Artificial intelligence model ChatGPT could help spread awareness about breast cancer symptoms with some inaccurate or even fictitious information.
Experts recently described ChatGPT’s utility in advising patients on breast cancer screening as amazing but warned that others should proceed with caution when seeking medical advice from the chatbot. Researchers are eager to examine whether the information provided by the artificial intelligence chatbot is reliable and accurate because more people are turning to the newly available ChatGPT for health advice.

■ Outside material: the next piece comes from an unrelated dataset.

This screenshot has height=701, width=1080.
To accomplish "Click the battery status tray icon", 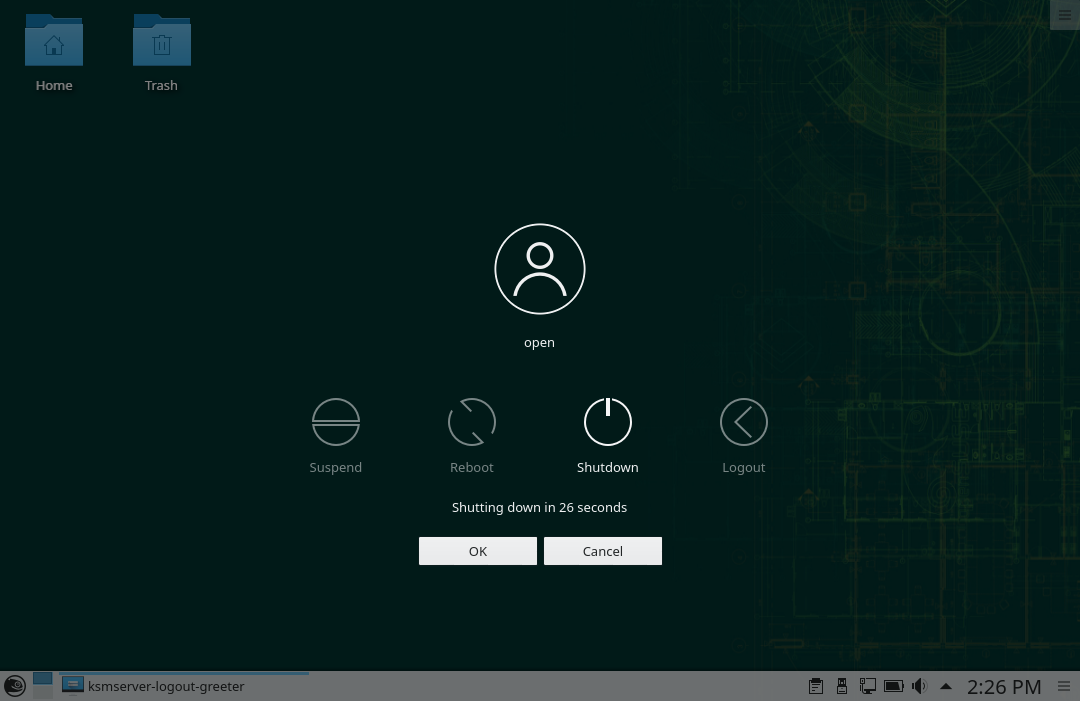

A new study published in the journal Radiology indicates that the answers generated provide correct information most of the time; sometimes, though, the information is inaccurate or even fictitious.
A team of experts with the University of Maryland School of Medicine (UMSOM) presented ChatGPT with a set of 25 questions relative to breast cancer screening recommendations to determine whether the program could reliably offer appropriate guidance.
The questions covered everything from symptoms of breast cancer and who is most at risk, to costs associated with exams and how often women should undergo screening. The same questions were presented to the chatbot three separate times to assess its consistency, which has been questioned by many of its users since its launch.
Three radiologists who were fellowship-trained in mammography reviewed its responses for accuracy, consistency, and appropriateness. They found that it provided adequate answers to 22 out of the 25 queries.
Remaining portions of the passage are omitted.